If you watched the May 2nd fight between Floyd Mayweather and Manny Pacquiao, you
probably feel slighted for spending your hard-earned money on watching two men in their mid-
thirties hug for twelve rounds. You may have also felt that the world is more than a little unfair
when the monetary results of the fight became public yesterday. Despite the fact that two men
generated nearly $600 million dollars in one day according to the Business Insider1, I’m here to
tell you why, at least through my experience, the fight wasn’t the monumental waste of time that
most of the general population thinks it was.
I go to a small liberal-arts college (monastery adjacent) and have fit in well with other
young people there who share my view that religion is a necessary ingredient to living a good
life. On the second night of May 2015, I was returning to my dorm from studying for finals when
I spotted a group of a hundred-or-so of my fellow students crammed into the front lobby of one
of the dorm buildings. My interest peaked, I stopped by to see what it was all about. As I forgot
that Las Vegas is in a different time zone than the one in which I live, I assumed that the
Pacquiao fight was already over. At any rate, I didn’t have the money to spend on the Pay-Per-
View event. However, the school had found it in their heart to purchase the fight for their
students’ enjoyment. Once the punches started to land, I realized that the room was
overwhelmingly in favor of the Pac-Man. I myself was rooting for the Filipino congressman in
the week leading up to the fight more because of what the man does in his personal life than
what he has done in the ring. That was also the reason why pretty much everyone else in the
room was rooting for him.
People filtered in and out of the building continuously during the fight. At one point, a
girl I’m friends with was making her way to the stairs. She looked around and dubiously asked,
“Why are you all so excited about nothing?” We weren’t excited over notthing. This fight, for us,
was about more than just watching the two best boxers in the world fight for an obscene amount
of money. It was about a contrast of morals clashing head-to-head in the ring. Manny Pacquiao
represented one of two things to us. He was either who were already spiritually or who we
wanted to be. When it was revealed that Manny lost at the end of the fight, a gloom was cast over
every single person in the room. Leaving the lobby for my own building, I heard two spectators
who had exited before me converse about the result of the match. The first young man said
something inaudible to which his companion replied, “I know, right? Satan rules the world and
the bad guy wins again!” We want those who we identify with to win because it means that it is
possible for us to win as well.
Want to know who you really are inside? Research a celebrity or athlete that you
gravitate to and then research their life. Look at yourself in someone else’s mirror and you will
truly see who you are. As for me, I gravitated towards Manny Pacquiao because he is a family
man, a devout Christian, a Congressman, and a man who gives back to his community. I
personally want to be just like Manny Pacquiao. It’s the same reason that I root for Tim Tebow.

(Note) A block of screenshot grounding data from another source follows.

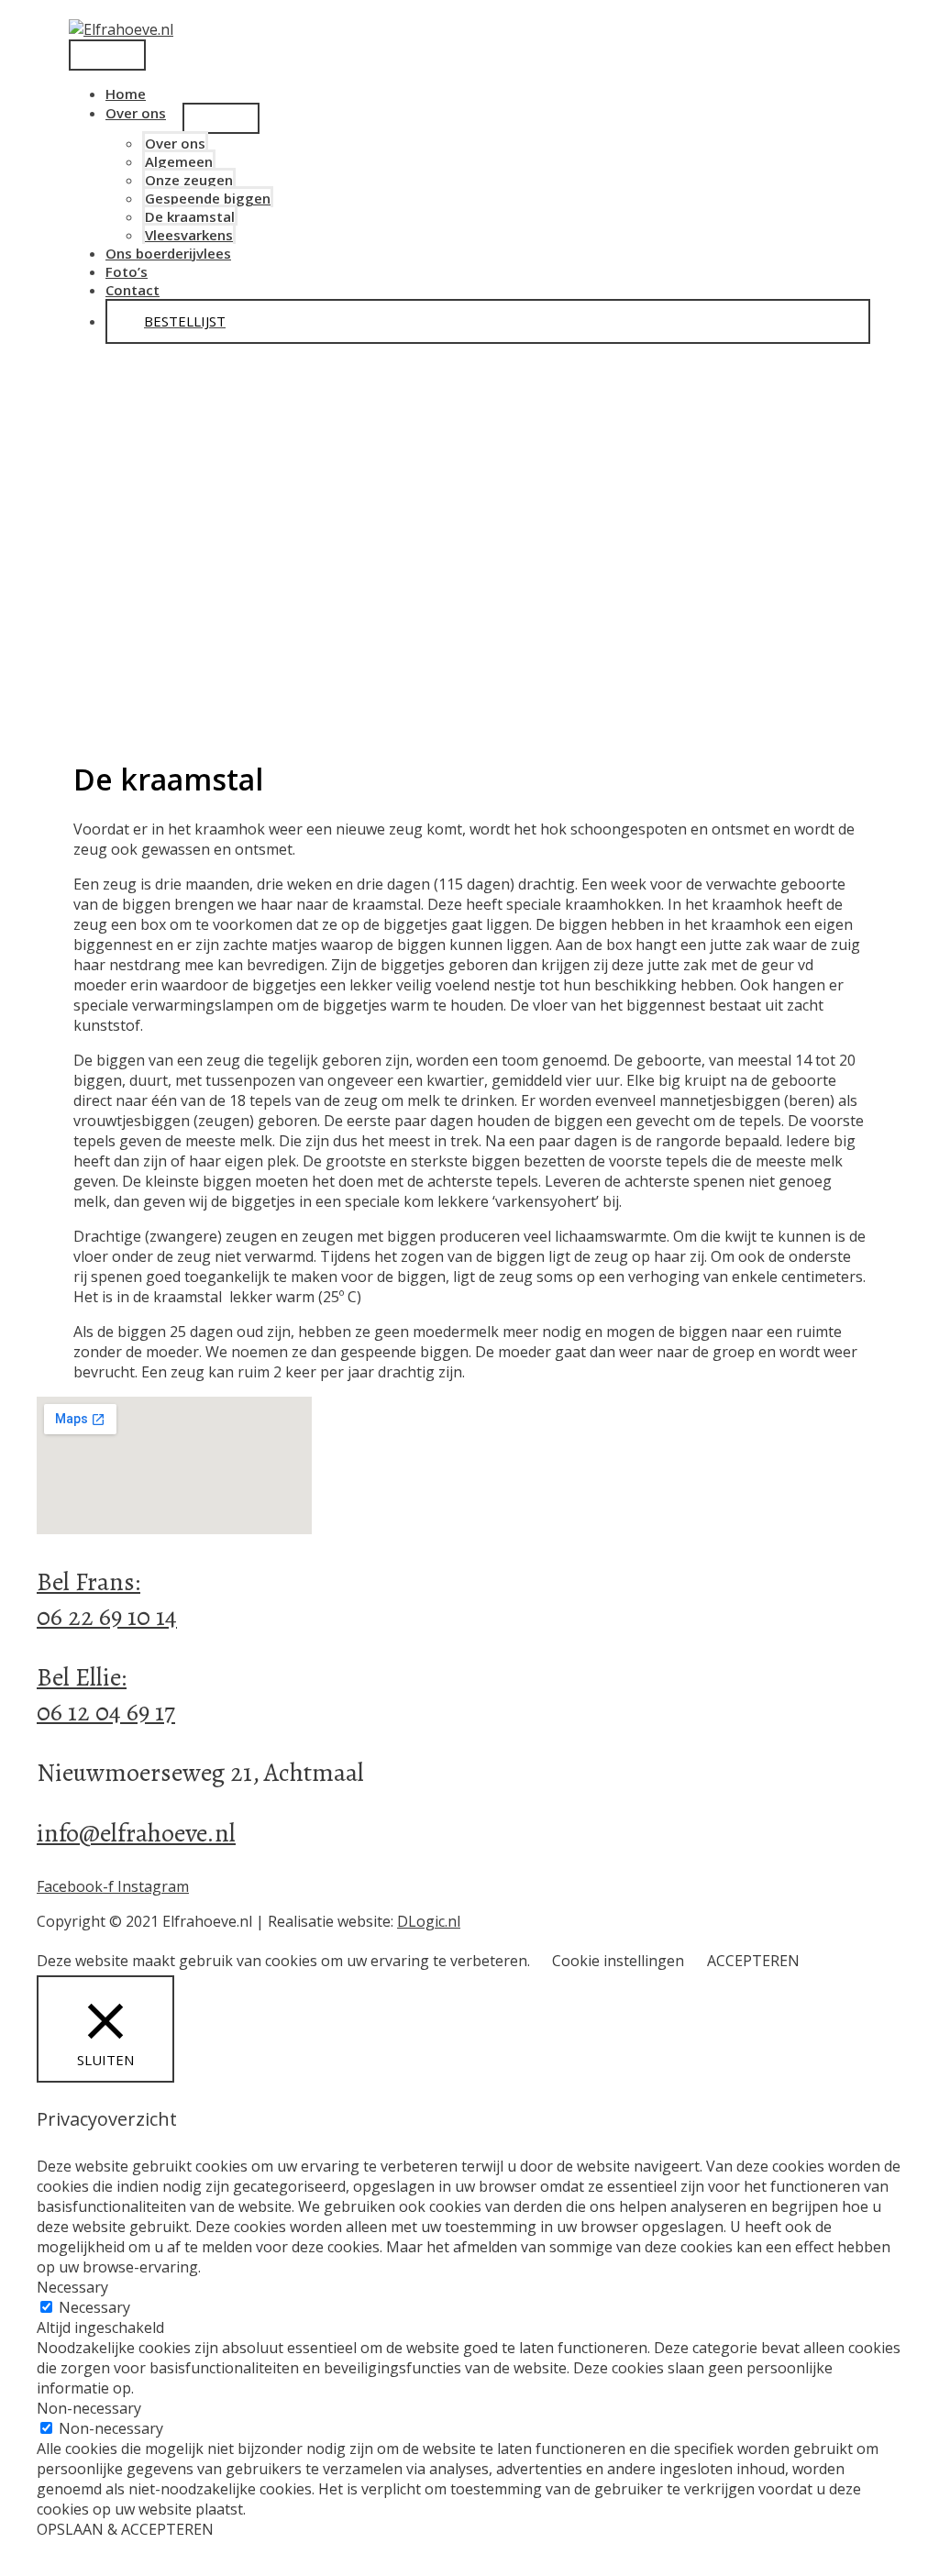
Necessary (94, 2307)
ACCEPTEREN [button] (753, 1961)
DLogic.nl (428, 1921)
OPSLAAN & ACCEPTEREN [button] (125, 2529)
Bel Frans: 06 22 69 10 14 (107, 1599)
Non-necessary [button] (89, 2408)
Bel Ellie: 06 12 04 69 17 (106, 1695)
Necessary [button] (72, 2287)
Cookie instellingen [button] (618, 1961)
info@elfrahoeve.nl (136, 1833)
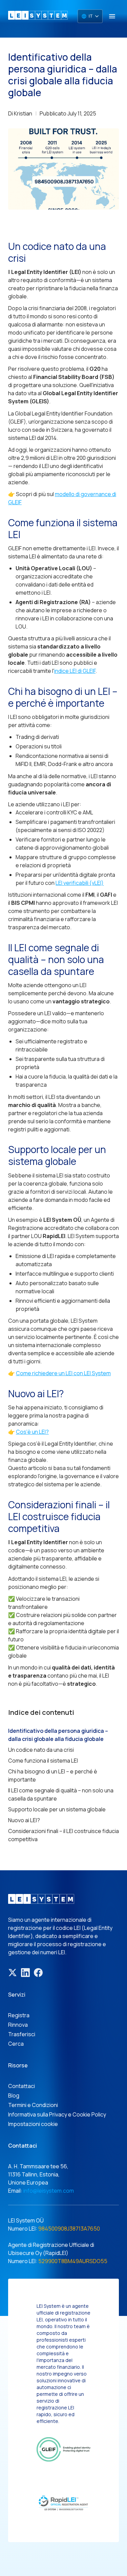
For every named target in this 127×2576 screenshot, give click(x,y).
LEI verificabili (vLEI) (80, 883)
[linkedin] (25, 1972)
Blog (13, 2095)
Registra (18, 2015)
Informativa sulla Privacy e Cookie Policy (57, 2114)
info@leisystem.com (48, 2190)
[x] (12, 1972)
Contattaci (21, 2086)
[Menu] (112, 16)
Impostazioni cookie (33, 2124)
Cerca (16, 2043)
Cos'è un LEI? (32, 1431)
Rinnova (18, 2024)
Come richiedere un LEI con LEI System (63, 1373)
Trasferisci (21, 2034)
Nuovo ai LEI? (24, 1820)
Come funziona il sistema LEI (43, 1760)
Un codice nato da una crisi (41, 1749)
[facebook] (38, 1972)
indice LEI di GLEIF (75, 671)
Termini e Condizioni (33, 2105)
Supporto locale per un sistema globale (57, 1809)
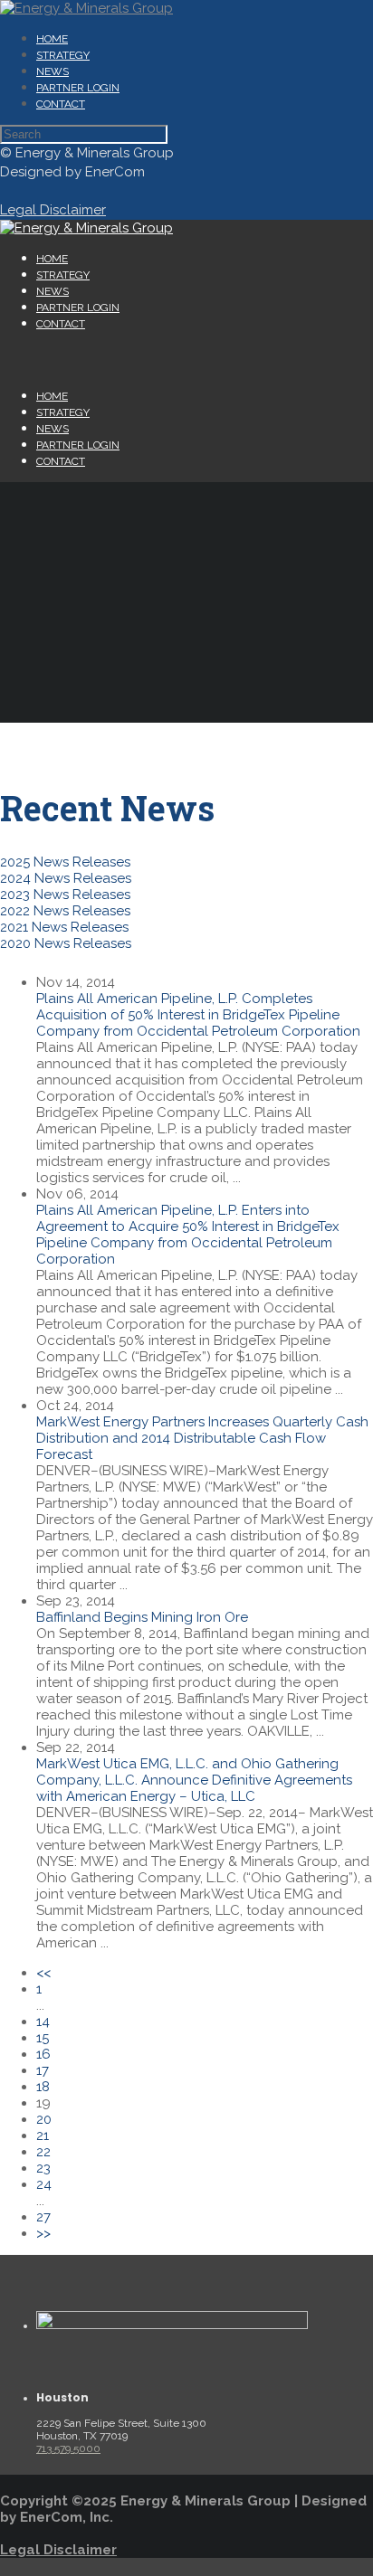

It’s the same reason that I am more likely to root for the underdog when I myself feel like an
underdog among underdogs. I hope that they win because one day I want to be able to win too.
I wasn’t aware of the dynamics of the student population at my college when I applied.
When I moved in, I didn’t know that I was attending a school full of young conservative
Christians. I fell backwards into my dream school because it felt right. My experience watching
the Mayweather/Pacquiao fight confirmed that my college was perfect for me during a time
when I wasn’t so sure that it was. That’s why the “Fight of the Century” wasn’t a monumental
waste of time for me. If you saw the fight, I want you to think back to what you felt while you
were watching it and how you felt when you walked away from the viewing party. If you have
the same retrospection of the fight as I do, and you don’t think that the match was worth your
time, reconsider it. In the right context, you might just be surprised at how much of a “waste” it
was.
- Gaines, Cork. “The Mayweather-Pacquiao Fight Numbers are in — They Shattered Expectations by Tens of Millions of Dollars”. In Business Insider. Accessed: 5/12/15.